▶ **Exercise**
Quote the data below word for word, from the first line through the last.

▶ **Source records**
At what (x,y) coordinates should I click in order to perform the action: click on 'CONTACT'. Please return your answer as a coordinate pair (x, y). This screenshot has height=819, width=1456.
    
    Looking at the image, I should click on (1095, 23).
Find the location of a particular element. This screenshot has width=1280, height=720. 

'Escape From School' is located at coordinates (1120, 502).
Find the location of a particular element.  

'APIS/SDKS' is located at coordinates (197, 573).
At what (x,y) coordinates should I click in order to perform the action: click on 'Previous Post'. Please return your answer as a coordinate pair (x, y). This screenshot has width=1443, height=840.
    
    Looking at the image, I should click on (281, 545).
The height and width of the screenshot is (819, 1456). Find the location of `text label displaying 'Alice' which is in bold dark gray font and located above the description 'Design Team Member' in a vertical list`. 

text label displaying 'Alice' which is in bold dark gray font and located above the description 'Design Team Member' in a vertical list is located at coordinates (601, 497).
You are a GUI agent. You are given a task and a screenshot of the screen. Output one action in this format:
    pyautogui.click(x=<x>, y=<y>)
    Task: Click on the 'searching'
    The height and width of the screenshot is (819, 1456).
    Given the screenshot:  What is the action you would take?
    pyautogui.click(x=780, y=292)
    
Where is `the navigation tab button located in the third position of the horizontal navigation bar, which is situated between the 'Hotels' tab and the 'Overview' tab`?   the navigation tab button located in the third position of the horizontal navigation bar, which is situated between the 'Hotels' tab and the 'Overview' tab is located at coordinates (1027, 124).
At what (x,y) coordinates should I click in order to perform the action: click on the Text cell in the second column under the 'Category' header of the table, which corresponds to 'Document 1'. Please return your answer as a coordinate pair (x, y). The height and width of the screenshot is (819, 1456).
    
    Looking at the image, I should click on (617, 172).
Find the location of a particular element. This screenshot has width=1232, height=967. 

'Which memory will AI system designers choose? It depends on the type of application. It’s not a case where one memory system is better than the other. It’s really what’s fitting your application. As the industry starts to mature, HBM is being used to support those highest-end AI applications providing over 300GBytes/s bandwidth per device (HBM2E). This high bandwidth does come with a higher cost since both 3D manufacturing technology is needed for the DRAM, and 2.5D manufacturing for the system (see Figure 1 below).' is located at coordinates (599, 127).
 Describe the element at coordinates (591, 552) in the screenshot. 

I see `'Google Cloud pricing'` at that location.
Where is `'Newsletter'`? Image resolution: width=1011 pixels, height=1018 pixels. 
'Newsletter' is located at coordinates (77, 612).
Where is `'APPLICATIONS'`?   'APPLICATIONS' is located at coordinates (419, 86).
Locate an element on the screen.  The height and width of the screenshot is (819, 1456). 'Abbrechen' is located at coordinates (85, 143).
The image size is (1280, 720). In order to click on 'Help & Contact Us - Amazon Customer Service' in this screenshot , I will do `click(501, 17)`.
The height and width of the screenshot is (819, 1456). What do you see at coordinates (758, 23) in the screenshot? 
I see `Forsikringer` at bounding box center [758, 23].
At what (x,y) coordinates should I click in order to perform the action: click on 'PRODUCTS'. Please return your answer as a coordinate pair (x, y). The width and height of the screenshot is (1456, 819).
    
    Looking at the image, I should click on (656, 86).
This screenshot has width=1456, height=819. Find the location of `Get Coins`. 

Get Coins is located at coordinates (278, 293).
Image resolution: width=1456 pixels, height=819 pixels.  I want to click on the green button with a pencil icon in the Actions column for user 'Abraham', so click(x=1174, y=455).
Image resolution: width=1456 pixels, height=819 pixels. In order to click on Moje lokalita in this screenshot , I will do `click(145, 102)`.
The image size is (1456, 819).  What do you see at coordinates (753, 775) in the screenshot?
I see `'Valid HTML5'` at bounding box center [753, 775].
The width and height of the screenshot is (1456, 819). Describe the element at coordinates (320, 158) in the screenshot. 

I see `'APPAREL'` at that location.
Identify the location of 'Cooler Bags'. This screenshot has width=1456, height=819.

▶ **Solution for this task**
At what (x,y) coordinates should I click in order to perform the action: click on 'CONTACT'. Please return your answer as a coordinate pair (x, y). This screenshot has height=819, width=1456.
    
    Looking at the image, I should click on (1095, 23).
Find the location of a particular element. This screenshot has width=1280, height=720. 

'Escape From School' is located at coordinates (1120, 502).
Find the location of a particular element.  

'APIS/SDKS' is located at coordinates (197, 573).
At what (x,y) coordinates should I click in order to perform the action: click on 'Previous Post'. Please return your answer as a coordinate pair (x, y). This screenshot has width=1443, height=840.
    
    Looking at the image, I should click on (281, 545).
The height and width of the screenshot is (819, 1456). Find the location of `text label displaying 'Alice' which is in bold dark gray font and located above the description 'Design Team Member' in a vertical list`. 

text label displaying 'Alice' which is in bold dark gray font and located above the description 'Design Team Member' in a vertical list is located at coordinates (601, 497).
You are a GUI agent. You are given a task and a screenshot of the screen. Output one action in this format:
    pyautogui.click(x=<x>, y=<y>)
    Task: Click on the 'searching'
    The height and width of the screenshot is (819, 1456).
    Given the screenshot:  What is the action you would take?
    pyautogui.click(x=780, y=292)
    
Where is `the navigation tab button located in the third position of the horizontal navigation bar, which is situated between the 'Hotels' tab and the 'Overview' tab`?   the navigation tab button located in the third position of the horizontal navigation bar, which is situated between the 'Hotels' tab and the 'Overview' tab is located at coordinates (1027, 124).
At what (x,y) coordinates should I click in order to perform the action: click on the Text cell in the second column under the 'Category' header of the table, which corresponds to 'Document 1'. Please return your answer as a coordinate pair (x, y). The height and width of the screenshot is (819, 1456).
    
    Looking at the image, I should click on (617, 172).
Find the location of a particular element. This screenshot has width=1232, height=967. 

'Which memory will AI system designers choose? It depends on the type of application. It’s not a case where one memory system is better than the other. It’s really what’s fitting your application. As the industry starts to mature, HBM is being used to support those highest-end AI applications providing over 300GBytes/s bandwidth per device (HBM2E). This high bandwidth does come with a higher cost since both 3D manufacturing technology is needed for the DRAM, and 2.5D manufacturing for the system (see Figure 1 below).' is located at coordinates (599, 127).
 Describe the element at coordinates (591, 552) in the screenshot. 

I see `'Google Cloud pricing'` at that location.
Where is `'Newsletter'`? Image resolution: width=1011 pixels, height=1018 pixels. 
'Newsletter' is located at coordinates (77, 612).
Where is `'APPLICATIONS'`?   'APPLICATIONS' is located at coordinates (419, 86).
Locate an element on the screen.  The height and width of the screenshot is (819, 1456). 'Abbrechen' is located at coordinates (85, 143).
The image size is (1280, 720). In order to click on 'Help & Contact Us - Amazon Customer Service' in this screenshot , I will do `click(501, 17)`.
The height and width of the screenshot is (819, 1456). What do you see at coordinates (758, 23) in the screenshot? 
I see `Forsikringer` at bounding box center [758, 23].
At what (x,y) coordinates should I click in order to perform the action: click on 'PRODUCTS'. Please return your answer as a coordinate pair (x, y). The width and height of the screenshot is (1456, 819).
    
    Looking at the image, I should click on (656, 86).
This screenshot has width=1456, height=819. Find the location of `Get Coins`. 

Get Coins is located at coordinates (278, 293).
Image resolution: width=1456 pixels, height=819 pixels.  I want to click on the green button with a pencil icon in the Actions column for user 'Abraham', so click(x=1174, y=455).
Image resolution: width=1456 pixels, height=819 pixels. In order to click on Moje lokalita in this screenshot , I will do `click(145, 102)`.
The image size is (1456, 819).  What do you see at coordinates (753, 775) in the screenshot?
I see `'Valid HTML5'` at bounding box center [753, 775].
The width and height of the screenshot is (1456, 819). Describe the element at coordinates (320, 158) in the screenshot. 

I see `'APPAREL'` at that location.
Identify the location of 'Cooler Bags'. This screenshot has width=1456, height=819.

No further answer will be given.